Department of Ultrasound, The First Affiliated Hospital of Guangxi Medical University, Nanning, China.
Department of Echocardiography of Cardiovascular Disease Institute, The First Affiliated Hospital of Guangxi Medical University, 6 Shuang Yong Road, Nanning, 530021, China.
Int J Cardiovasc Imaging. 2024 May;40(5):967-979. doi: 10.1007/s10554-024-03047-5. Epub 2024 Mar 9.

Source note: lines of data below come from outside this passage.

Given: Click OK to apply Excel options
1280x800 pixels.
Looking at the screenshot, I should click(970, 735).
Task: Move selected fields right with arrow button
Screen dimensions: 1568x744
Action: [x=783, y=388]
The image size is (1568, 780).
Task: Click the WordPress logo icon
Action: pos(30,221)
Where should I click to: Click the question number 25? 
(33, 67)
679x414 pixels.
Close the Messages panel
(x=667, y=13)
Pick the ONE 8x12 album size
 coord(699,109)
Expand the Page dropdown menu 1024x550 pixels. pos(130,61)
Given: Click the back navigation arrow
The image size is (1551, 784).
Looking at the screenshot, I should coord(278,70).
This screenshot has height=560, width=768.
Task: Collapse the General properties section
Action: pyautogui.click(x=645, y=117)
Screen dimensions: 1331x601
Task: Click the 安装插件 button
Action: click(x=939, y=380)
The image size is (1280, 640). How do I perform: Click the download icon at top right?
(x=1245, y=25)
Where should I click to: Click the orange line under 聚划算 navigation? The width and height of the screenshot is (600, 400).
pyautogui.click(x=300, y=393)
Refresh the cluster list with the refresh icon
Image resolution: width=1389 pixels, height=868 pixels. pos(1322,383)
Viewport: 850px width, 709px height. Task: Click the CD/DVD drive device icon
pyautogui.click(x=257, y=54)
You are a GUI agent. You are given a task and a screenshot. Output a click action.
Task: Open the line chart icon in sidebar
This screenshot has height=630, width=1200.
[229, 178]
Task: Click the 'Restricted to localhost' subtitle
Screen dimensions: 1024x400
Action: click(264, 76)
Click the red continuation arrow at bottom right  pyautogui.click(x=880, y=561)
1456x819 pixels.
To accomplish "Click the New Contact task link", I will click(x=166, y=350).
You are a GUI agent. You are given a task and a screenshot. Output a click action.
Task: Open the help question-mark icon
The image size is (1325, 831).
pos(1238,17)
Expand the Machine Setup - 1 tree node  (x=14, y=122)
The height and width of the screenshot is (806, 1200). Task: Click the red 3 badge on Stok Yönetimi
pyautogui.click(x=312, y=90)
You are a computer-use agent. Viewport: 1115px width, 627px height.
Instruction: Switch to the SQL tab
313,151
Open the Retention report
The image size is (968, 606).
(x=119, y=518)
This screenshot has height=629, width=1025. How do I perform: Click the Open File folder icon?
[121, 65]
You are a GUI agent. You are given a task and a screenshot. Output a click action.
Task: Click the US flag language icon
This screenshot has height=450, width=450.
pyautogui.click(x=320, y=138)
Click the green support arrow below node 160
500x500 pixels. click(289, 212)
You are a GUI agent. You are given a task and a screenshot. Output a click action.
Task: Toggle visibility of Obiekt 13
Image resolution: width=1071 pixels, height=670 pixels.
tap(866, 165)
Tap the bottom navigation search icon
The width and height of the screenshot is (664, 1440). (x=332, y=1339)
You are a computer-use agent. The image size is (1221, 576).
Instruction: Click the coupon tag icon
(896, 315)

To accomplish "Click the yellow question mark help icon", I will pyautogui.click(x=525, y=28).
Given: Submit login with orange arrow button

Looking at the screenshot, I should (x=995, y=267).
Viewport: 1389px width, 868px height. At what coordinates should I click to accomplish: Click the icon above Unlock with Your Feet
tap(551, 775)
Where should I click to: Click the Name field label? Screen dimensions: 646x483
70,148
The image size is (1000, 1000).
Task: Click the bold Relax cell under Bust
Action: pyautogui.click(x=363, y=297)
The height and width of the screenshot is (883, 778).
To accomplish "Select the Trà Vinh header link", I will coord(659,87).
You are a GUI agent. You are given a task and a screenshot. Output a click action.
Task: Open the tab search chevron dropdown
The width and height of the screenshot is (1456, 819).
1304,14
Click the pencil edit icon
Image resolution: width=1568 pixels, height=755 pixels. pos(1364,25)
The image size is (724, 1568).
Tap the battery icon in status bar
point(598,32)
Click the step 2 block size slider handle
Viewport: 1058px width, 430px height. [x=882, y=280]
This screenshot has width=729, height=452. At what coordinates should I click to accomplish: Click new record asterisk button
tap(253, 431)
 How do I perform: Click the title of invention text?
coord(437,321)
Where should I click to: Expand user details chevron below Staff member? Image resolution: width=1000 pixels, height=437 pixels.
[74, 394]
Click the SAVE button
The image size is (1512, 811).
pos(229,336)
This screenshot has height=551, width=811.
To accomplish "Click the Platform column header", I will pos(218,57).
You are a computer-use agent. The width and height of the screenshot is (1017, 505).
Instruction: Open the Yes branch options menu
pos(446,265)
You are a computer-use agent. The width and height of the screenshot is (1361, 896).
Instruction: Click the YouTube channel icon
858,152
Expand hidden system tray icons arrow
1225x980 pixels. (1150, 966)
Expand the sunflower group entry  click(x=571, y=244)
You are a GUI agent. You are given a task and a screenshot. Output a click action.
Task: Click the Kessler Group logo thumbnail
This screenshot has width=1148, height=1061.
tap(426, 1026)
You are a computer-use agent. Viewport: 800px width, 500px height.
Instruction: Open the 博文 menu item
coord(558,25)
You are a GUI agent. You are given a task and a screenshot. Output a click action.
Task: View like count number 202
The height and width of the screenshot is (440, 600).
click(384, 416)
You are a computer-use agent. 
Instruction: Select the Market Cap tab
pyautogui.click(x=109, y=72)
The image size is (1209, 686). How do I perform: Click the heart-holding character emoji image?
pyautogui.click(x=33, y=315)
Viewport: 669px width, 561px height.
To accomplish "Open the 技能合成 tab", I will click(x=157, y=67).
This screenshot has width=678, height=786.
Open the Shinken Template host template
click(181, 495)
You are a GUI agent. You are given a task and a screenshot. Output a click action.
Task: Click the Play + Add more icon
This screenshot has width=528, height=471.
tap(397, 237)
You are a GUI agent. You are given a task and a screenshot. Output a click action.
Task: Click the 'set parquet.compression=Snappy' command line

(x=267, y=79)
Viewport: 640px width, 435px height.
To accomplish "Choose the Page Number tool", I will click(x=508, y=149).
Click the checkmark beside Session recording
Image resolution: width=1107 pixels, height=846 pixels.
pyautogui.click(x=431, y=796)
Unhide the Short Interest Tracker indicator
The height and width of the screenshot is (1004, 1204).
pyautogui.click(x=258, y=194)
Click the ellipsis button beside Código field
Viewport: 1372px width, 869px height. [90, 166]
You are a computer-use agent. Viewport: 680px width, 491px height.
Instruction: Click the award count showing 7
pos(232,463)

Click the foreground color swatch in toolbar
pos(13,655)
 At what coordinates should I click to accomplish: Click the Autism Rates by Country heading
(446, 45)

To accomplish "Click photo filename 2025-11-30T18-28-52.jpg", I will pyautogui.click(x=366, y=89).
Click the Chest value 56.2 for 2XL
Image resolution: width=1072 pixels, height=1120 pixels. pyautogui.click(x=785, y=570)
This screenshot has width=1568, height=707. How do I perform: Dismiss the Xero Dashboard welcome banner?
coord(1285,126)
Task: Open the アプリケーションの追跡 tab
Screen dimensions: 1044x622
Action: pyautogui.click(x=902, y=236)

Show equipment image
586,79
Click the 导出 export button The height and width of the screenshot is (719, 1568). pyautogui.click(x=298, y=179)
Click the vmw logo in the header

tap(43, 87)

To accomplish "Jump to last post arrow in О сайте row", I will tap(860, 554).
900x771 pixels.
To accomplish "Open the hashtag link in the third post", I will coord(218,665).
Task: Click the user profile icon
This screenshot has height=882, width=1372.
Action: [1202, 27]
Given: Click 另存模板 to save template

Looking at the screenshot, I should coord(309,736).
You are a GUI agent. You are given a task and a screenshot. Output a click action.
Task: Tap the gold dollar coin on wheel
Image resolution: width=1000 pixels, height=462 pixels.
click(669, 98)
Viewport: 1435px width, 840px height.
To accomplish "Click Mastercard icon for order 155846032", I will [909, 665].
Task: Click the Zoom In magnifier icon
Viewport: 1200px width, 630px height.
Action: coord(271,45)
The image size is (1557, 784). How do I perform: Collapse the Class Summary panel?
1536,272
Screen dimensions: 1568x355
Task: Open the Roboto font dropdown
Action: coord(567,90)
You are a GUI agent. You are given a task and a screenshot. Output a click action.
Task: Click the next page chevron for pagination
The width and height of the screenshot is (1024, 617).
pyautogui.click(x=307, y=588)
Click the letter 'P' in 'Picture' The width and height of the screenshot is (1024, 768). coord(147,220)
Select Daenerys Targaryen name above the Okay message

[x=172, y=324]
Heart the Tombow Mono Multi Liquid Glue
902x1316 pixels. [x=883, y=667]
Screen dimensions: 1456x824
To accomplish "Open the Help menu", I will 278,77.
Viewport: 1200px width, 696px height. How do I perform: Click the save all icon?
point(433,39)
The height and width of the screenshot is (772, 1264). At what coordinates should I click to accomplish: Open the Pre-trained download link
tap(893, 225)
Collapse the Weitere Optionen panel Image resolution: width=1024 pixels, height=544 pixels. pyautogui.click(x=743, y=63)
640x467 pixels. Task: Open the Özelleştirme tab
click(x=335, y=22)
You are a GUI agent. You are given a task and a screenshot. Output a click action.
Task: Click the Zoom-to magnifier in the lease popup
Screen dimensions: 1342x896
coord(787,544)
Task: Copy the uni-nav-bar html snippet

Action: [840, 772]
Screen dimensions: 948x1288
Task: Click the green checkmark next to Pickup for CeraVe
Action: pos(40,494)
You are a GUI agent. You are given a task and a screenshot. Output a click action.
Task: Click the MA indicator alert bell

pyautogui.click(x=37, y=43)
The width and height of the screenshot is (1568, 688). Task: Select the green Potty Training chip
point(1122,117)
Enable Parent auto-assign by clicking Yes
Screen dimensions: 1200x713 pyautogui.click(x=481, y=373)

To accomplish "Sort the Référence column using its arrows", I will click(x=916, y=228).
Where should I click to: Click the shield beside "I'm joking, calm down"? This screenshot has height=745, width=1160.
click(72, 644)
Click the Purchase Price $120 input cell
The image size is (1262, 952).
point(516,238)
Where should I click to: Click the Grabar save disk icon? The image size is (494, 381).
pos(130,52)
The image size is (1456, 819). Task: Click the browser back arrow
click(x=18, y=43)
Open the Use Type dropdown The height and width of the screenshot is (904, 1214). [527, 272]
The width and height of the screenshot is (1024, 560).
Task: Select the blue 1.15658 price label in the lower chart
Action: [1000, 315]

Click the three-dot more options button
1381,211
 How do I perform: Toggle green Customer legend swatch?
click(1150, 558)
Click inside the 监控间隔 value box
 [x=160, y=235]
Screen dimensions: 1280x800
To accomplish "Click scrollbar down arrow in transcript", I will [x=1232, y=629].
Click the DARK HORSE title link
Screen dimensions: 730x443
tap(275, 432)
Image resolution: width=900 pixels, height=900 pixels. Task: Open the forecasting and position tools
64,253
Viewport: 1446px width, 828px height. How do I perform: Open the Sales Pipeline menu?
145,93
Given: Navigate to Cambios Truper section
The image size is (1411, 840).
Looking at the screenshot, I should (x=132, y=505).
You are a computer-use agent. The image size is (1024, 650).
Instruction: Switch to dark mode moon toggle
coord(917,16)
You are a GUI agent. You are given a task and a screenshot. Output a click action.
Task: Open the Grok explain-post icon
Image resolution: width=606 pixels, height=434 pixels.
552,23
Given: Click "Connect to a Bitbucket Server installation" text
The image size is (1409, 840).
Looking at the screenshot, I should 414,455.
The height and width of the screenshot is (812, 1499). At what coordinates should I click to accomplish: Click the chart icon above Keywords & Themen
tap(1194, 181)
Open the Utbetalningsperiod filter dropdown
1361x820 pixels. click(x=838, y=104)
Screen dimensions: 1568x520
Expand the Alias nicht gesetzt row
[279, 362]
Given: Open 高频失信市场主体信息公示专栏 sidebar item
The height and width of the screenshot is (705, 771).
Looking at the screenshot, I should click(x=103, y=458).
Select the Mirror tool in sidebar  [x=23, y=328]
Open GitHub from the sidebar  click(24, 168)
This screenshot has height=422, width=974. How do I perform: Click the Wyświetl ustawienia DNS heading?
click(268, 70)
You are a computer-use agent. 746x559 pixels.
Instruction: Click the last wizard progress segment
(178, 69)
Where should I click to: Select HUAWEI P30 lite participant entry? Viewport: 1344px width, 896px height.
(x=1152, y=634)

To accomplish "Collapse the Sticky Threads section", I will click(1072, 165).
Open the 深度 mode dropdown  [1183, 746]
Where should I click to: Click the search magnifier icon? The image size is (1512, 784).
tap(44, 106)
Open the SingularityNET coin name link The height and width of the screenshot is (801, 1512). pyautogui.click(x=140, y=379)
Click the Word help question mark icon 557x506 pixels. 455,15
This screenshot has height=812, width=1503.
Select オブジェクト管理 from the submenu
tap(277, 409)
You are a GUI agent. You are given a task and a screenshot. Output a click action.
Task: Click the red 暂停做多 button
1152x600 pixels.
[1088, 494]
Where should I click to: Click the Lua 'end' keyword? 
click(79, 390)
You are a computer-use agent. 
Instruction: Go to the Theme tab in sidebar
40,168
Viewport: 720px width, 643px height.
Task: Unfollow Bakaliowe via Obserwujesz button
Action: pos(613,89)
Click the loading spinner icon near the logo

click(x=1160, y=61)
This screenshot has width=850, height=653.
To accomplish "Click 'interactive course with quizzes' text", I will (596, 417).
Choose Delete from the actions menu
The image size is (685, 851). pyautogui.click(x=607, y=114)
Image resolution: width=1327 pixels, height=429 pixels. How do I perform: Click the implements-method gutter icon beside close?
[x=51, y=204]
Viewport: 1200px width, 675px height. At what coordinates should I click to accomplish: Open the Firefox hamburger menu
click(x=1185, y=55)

Pulmonary arterial hypertension (PAH) is a common complication of systemic lupus erythematosus (SLE), and PAH can cause right ventricle (RV) remodel and dyssynchrony. The aim of this study was to explore the value of RV dyssynchrony in predicting adverse clinical events in patients with systemic lupus erythematosus-aaociated pulmonary arterial hypertension (SLE-PAH) using two-dimensional speckle tracking echocardiography (2D-STE). A total of 53 patients with SLE-PAH were enrolled in this study. The dyssynchrony of the RV (RV-SD6) was evaluated by 2D-STE. The clinical data of all participants were collected, and routine cardiac function parameters were measured by two-dimensional echocardiography, and analyzed for their correlation with RV-SD6. The predictive value of RV-SD6 in clinical adverse event was evaluated. RV-SD6 was negatively correlated with RV-FLS, RV-FAC, and TAPSE (r = - 0.788, r = - 0.363 and r = - 0.325, respectively, all P < 0.01), while the correlation with RV-FLS was the strongest. linear regression analysis showed that RV-FLS was an independent risk factor for RV-SD6 (β = - 1.40, 95% CI - 1.65 ~ - 1.14, P < 0.001). Cox regression analysis showed that RV-SD6 was a predictor with clinical adverse events (HR = 1.03, 95% CI 1 ~ 1.06, P < 0.05). RV-SD6 was highly discriminative in predicting clinical adverse events (AUC = 0.764), at a cutoff of 51.10 ms with a sensitivity of 83.3% and specificity of 68.3%. RV-FLS was negatively correlated with RV-SD6 and was an independent risk factor for it. RV-SD6 can serve as an indicator for predicting the occurrence of adverse clinical events in SLE-PAH patients, with high sensitivity and specificity.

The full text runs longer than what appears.